Exercise instructions:
Rewrite the rows below as a JSON list of strings, with each line as its own string and blank lines omitted.

* START Input *

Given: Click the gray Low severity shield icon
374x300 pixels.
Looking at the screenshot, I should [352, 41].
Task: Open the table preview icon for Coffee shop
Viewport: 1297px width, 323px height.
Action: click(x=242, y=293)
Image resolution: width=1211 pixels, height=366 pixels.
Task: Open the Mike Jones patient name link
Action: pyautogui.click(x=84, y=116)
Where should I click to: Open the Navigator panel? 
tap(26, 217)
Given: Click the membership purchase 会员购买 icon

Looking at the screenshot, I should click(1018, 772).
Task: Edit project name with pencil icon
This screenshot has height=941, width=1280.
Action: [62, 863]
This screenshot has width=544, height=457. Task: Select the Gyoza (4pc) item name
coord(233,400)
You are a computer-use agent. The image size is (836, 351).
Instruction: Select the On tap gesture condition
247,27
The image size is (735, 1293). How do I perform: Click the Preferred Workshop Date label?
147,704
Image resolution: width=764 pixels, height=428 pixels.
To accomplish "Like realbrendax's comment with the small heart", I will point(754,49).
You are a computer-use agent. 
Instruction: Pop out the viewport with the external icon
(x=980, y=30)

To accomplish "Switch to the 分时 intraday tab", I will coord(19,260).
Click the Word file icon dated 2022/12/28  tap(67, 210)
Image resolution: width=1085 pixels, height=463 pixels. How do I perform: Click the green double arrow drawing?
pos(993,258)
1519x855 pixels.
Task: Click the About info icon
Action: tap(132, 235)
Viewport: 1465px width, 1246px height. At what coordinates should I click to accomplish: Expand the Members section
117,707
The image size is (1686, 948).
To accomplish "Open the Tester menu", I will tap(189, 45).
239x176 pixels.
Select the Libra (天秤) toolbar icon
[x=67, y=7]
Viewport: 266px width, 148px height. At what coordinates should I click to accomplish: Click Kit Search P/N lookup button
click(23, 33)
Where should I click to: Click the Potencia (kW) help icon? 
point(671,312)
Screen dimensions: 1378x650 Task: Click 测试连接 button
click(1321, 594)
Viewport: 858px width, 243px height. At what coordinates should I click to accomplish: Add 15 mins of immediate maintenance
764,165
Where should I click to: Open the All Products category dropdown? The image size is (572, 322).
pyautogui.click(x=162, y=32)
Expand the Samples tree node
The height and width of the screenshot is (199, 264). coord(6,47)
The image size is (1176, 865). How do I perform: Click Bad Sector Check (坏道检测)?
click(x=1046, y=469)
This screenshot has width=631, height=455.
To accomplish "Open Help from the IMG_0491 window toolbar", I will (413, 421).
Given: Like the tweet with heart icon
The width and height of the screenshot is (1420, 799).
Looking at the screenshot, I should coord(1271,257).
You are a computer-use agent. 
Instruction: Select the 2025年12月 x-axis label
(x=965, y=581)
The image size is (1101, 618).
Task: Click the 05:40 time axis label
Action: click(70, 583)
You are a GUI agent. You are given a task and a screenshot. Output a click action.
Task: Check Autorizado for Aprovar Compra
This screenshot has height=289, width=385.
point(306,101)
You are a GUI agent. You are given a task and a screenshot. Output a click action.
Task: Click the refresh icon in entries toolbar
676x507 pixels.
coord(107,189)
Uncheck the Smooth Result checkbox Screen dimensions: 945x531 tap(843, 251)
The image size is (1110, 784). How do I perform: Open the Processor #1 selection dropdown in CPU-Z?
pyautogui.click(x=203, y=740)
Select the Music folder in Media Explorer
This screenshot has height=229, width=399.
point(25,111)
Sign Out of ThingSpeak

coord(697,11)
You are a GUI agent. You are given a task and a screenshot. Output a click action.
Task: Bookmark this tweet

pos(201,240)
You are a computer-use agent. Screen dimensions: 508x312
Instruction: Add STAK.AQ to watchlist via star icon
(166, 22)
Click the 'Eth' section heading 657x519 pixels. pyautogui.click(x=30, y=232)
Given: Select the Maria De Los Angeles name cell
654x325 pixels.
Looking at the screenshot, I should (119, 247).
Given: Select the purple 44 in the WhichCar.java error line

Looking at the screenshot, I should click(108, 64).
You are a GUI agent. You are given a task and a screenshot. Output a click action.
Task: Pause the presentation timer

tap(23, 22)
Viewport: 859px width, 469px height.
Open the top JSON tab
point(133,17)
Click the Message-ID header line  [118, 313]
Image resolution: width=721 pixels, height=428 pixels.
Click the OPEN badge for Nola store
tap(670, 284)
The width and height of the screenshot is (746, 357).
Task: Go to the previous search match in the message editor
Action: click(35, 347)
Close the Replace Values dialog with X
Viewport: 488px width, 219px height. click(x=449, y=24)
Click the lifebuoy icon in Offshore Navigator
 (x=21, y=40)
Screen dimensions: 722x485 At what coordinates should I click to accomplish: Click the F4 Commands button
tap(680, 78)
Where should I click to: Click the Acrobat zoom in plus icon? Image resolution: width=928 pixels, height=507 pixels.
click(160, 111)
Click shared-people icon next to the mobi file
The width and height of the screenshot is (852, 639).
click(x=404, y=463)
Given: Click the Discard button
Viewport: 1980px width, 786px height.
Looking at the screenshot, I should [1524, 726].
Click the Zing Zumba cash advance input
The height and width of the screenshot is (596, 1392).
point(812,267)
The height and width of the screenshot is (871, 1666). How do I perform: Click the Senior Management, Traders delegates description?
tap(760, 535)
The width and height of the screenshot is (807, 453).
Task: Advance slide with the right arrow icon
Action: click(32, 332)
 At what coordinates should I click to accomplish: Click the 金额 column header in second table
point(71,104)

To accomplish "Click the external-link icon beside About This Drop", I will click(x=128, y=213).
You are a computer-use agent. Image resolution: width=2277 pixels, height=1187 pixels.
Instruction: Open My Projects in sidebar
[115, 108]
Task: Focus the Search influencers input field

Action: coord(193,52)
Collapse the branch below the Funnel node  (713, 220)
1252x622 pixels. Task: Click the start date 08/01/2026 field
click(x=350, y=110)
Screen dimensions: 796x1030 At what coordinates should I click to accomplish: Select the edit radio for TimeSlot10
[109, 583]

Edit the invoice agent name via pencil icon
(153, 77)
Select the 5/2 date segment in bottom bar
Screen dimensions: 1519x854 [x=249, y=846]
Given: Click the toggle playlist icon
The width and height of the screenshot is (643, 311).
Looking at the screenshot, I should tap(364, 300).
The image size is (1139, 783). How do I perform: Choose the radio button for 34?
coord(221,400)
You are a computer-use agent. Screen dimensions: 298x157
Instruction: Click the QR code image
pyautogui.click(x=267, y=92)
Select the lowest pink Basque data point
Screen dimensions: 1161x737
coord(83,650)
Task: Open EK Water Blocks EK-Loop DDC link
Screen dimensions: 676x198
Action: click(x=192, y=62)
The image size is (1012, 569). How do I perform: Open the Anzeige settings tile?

* END Input *

Correct result:
[
  "Given: Click the gray Low severity shield icon",
  "374x300 pixels.",
  "Looking at the screenshot, I should [352, 41].",
  "Task: Open the table preview icon for Coffee shop",
  "Viewport: 1297px width, 323px height.",
  "Action: click(x=242, y=293)",
  "Image resolution: width=1211 pixels, height=366 pixels.",
  "Task: Open the Mike Jones patient name link",
  "Action: pyautogui.click(x=84, y=116)",
  "Where should I click to: Open the Navigator panel? ",
  "tap(26, 217)",
  "Given: Click the membership purchase 会员购买 icon",
  "Looking at the screenshot, I should click(1018, 772).",
  "Task: Edit project name with pencil icon",
  "This screenshot has height=941, width=1280.",
  "Action: [62, 863]",
  "This screenshot has width=544, height=457. Task: Select the Gyoza (4pc) item name",
  "coord(233,400)",
  "You are a computer-use agent. The image size is (836, 351).",
  "Instruction: Select the On tap gesture condition",
  "247,27",
  "The image size is (735, 1293). How do I perform: Click the Preferred Workshop Date label?",
  "147,704",
  "Image resolution: width=764 pixels, height=428 pixels.",
  "To accomplish \"Like realbrendax's comment with the small heart\", I will point(754,49).",
  "You are a computer-use agent. ",
  "Instruction: Pop out the viewport with the external icon",
  "(x=980, y=30)",
  "To accomplish \"Switch to the 分时 intraday tab\", I will coord(19,260).",
  "Click the Word file icon dated 2022/12/28  tap(67, 210)",
  "Image resolution: width=1085 pixels, height=463 pixels. How do I perform: Click the green double arrow drawing?",
  "pos(993,258)",
  "1519x855 pixels.",
  "Task: Click the About info icon",
  "Action: tap(132, 235)",
  "Viewport: 1465px width, 1246px height. At what coordinates should I click to accomplish: Expand the Members section",
  "117,707",
  "The image size is (1686, 948).",
  "To accomplish \"Open the Tester menu\", I will tap(189, 45).",
  "239x176 pixels.",
  "Select the Libra (天秤) toolbar icon",
  "[x=67, y=7]",
  "Viewport: 266px width, 148px height. At what coordinates should I click to accomplish: Click Kit Search P/N lookup button",
  "click(23, 33)",
  "Where should I click to: Click the Potencia (kW) help icon? ",
  "point(671,312)",
  "Screen dimensions: 1378x650 Task: Click 测试连接 button",
  "click(1321, 594)",
  "Viewport: 858px width, 243px height. At what coordinates should I click to accomplish: Add 15 mins of immediate maintenance",
  "764,165",
  "Where should I click to: Open the All Products category dropdown? The image size is (572, 322).",
  "pyautogui.click(x=162, y=32)",
  "Expand the Samples tree node",
  "The height and width of the screenshot is (199, 264). coord(6,47)",
  "The image size is (1176, 865). How do I perform: Click Bad Sector Check (坏道检测)?",
  "click(x=1046, y=469)",
  "This screenshot has width=631, height=455.",
  "To accomplish \"Open Help from the IMG_0491 window toolbar\", I will (413, 421).",
  "Given: Like the tweet with heart icon",
  "The width and height of the screenshot is (1420, 799).",
  "Looking at the screenshot, I should coord(1271,257).",
  "You are a computer-use agent. ",
  "Instruction: Select the 2025年12月 x-axis label",
  "(x=965, y=581)",
  "The image size is (1101, 618).",
  "Task: Click the 05:40 time axis label",
  "Action: click(70, 583)",
  "You are a GUI agent. You are given a task and a screenshot. Output a click action.",
  "Task: Check Autorizado for Aprovar Compra",
  "This screenshot has height=289, width=385.",
  "point(306,101)",
  "You are a GUI agent. You are given a task and a screenshot. Output a click action.",
  "Task: Click the refresh icon in entries toolbar",
  "676x507 pixels.",
  "coord(107,189)",
  "Uncheck the Smooth Result checkbox Screen dimensions: 945x531 tap(843, 251)",
  "The image size is (1110, 784). How do I perform: Open the Processor #1 selection dropdown in CPU-Z?",
  "pyautogui.click(x=203, y=740)",
  "Select the Music folder in Media Explorer",
  "This screenshot has height=229, width=399.",
  "point(25,111)",
  "Sign Out of ThingSpeak",
  "coord(697,11)",
  "You are a GUI agent. You are given a task and a screenshot. Output a click action.",
  "Task: Bookmark this tweet",
  "pos(201,240)",
  "You are a computer-use agent. Screen dimensions: 508x312",
  "Instruction: Add STAK.AQ to watchlist via star icon",
  "(166, 22)",
  "Click the 'Eth' section heading 657x519 pixels. pyautogui.click(x=30, y=232)",
  "Given: Select the Maria De Los Angeles name cell",
  "654x325 pixels.",
  "Looking at the screenshot, I should (119, 247).",
  "Given: Select the purple 44 in the WhichCar.java error line",
  "Looking at the screenshot, I should click(108, 64).",
  "You are a GUI agent. You are given a task and a screenshot. Output a click action.",
  "Task: Pause the presentation timer",
  "tap(23, 22)",
  "Viewport: 859px width, 469px height.",
  "Open the top JSON tab",
  "point(133,17)",
  "Click the Message-ID header line  [118, 313]",
  "Image resolution: width=721 pixels, height=428 pixels.",
  "Click the OPEN badge for Nola store",
  "tap(670, 284)",
  "The width and height of the screenshot is (746, 357).",
  "Task: Go to the previous search match in the message editor",
  "Action: click(35, 347)",
  "Close the Replace Values dialog with X",
  "Viewport: 488px width, 219px height. click(x=449, y=24)",
  "Click the lifebuoy icon in Offshore Navigator",
  " (x=21, y=40)",
  "Screen dimensions: 722x485 At what coordinates should I click to accomplish: Click the F4 Commands button",
  "tap(680, 78)",
  "Where should I click to: Click the Acrobat zoom in plus icon? Image resolution: width=928 pixels, height=507 pixels.",
  "click(160, 111)",
  "Click shared-people icon next to the mobi file",
  "The width and height of the screenshot is (852, 639).",
  "click(x=404, y=463)",
  "Given: Click the Discard button",
  "Viewport: 1980px width, 786px height.",
  "Looking at the screenshot, I should [1524, 726].",
  "Click the Zing Zumba cash advance input",
  "The height and width of the screenshot is (596, 1392).",
  "point(812,267)",
  "The height and width of the screenshot is (871, 1666). How do I perform: Click the Senior Management, Traders delegates description?",
  "tap(760, 535)",
  "The width and height of the screenshot is (807, 453).",
  "Task: Advance slide with the right arrow icon",
  "Action: click(32, 332)",
  " At what coordinates should I click to accomplish: Click the 金额 column header in second table",
  "point(71,104)",
  "To accomplish \"Click the external-link icon beside About This Drop\", I will click(x=128, y=213).",
  "You are a computer-use agent. Image resolution: width=2277 pixels, height=1187 pixels.",
  "Instruction: Open My Projects in sidebar",
  "[115, 108]",
  "Task: Focus the Search influencers input field",
  "Action: coord(193,52)",
  "Collapse the branch below the Funnel node  (713, 220)",
  "1252x622 pixels. Task: Click the start date 08/01/2026 field",
  "click(x=350, y=110)",
  "Screen dimensions: 796x1030 At what coordinates should I click to accomplish: Select the edit radio for TimeSlot10",
  "[109, 583]",
  "Edit the invoice agent name via pencil icon",
  "(153, 77)",
  "Select the 5/2 date segment in bottom bar",
  "Screen dimensions: 1519x854 [x=249, y=846]",
  "Given: Click the toggle playlist icon",
  "The width and height of the screenshot is (643, 311).",
  "Looking at the screenshot, I should tap(364, 300).",
  "The image size is (1139, 783). How do I perform: Choose the radio button for 34?",
  "coord(221,400)",
  "You are a computer-use agent. Screen dimensions: 298x157",
  "Instruction: Click the QR code image",
  "pyautogui.click(x=267, y=92)",
  "Select the lowest pink Basque data point",
  "Screen dimensions: 1161x737",
  "coord(83,650)",
  "Task: Open EK Water Blocks EK-Loop DDC link",
  "Screen dimensions: 676x198",
  "Action: click(x=192, y=62)",
  "The image size is (1012, 569). How do I perform: Open the Anzeige settings tile?"
]